S. No. Method Backbone Inference time (milliseconds/image) Number of Parameters (in millions) Giga FLOPs
1 FocusNet [34] SE-Net50 12.38 26.82 2.74
2 Dual Attention Network [35] ResNet50 35.45 49.51 14.27
3 Asymmetric Non-local networks [36] ResNet50 52.78 44.04 12.57
4 Multi-scale self-guided attention [37] ResNet50 60.73 38.78 10.19
5 Criss Cross Attention [38] ResNet50 25.14 28.18 6.32
6 Semi Inf Net [8] Res2Net 44.23 33.12 7.36
7 Proposed CNN Inception-ResNet-V2 based MKE module 38.24 30.51 13.78

From Tables 8 and 9, the FocusNet CNN based on residual cum Squeeze net architecture, exhibited the least runtime complexity and a fair DSC of 73.81% on the combined dataset. It transfers selective semantic details to the encoder via a gated attention model, thus offers good recall for infection segmentation. The Dual Attention network (DAnet) leverages global self-attention in spatial and channel dimensions to capture long-range feature dependencies [35]. It offers the highest learning complexity, nevertheless run predictions at faster inference rate. It detects COVID-19 infection at a mean DSC of 77.39%on the merged dataset, whereas its DSC in tracing large lesions was only 69.24%. The DANet doesn't explore multi-scale feature fusion, therefore, it does not lend to medical imaging data, where the target structures diversely vary in size, contrast, morphology. The proposed CCAF upsampler overcomes this by attentively exploiting variable spatial scale information present in the multiple encoder maps.
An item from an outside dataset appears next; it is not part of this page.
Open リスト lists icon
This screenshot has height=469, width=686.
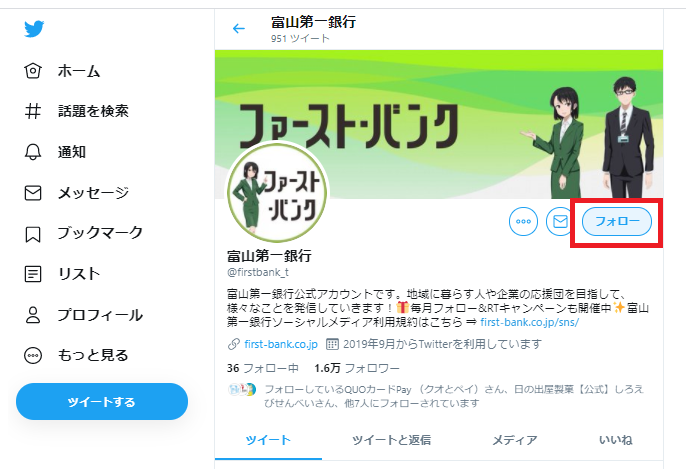[33, 274]
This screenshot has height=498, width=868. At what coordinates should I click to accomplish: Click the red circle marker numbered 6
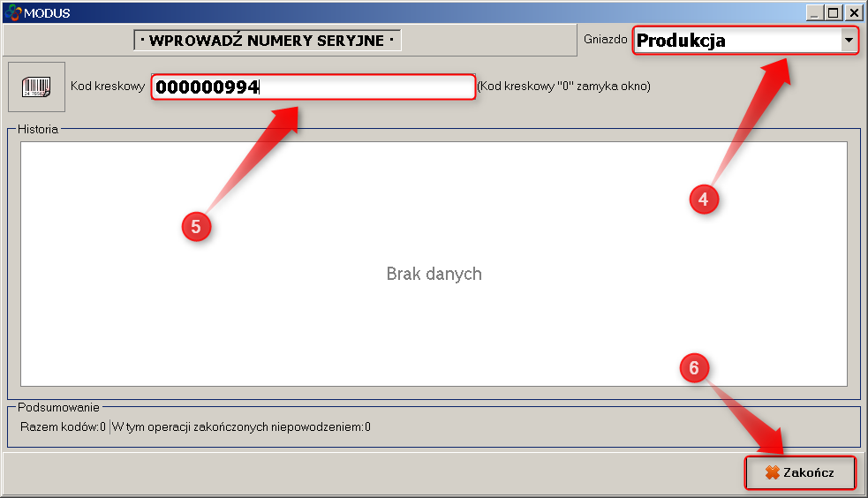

The multi-scale self-guided attention model [37] is an enhanced version of the DANet that builds a global context from multi-scale feature maps. It also explores semantic-guided refinement of the attentive features and consequently improves DSC by 6.02% compared to DANet on the combined dataset. It displays highest inference time owing to the attention refinement. In contrast, since the proposed CPA decoder also draws explicit region awareness to contour region features, it exhibits an even higher sensitivity to even minuscule infection areas.

By using spatial pyramid pooling to sample fewer pixel locations as representative features, asymmetric non-local network captures long-range spatial dependencies [36]. At the same time, it fuses low-level features to enhance semantic details. This approach achieved a DSC of 81.96% in segmenting COVID-19, which was very close to [37]. Criss-Cross (CC) attention also accumulates global contextual information efficiently, as a two-step recurrent operation [38]. CC-attention on top of ResNet50 resulted in better DSC than the multi-scale attention approach [37]. It has the least attention model running complexity over the ResNet but yielded the highest performance. Although Asymmetric Non-local networks and CC-net accurately focus on relevant pixels, in some cases they predict smoother segmentations for large lesions and lose fine boundary information. Although global context is useful in creating robust representations, with respect to medical image segmentation, efficient multi-step local feature reconstruction at decoder enables recovery of finer structure details. The proposed CCAF upsampler and CPA decoder modules carry out this progressive refinement of the discriminative regions with explicit boundary awareness leading to sharp infection segmentation.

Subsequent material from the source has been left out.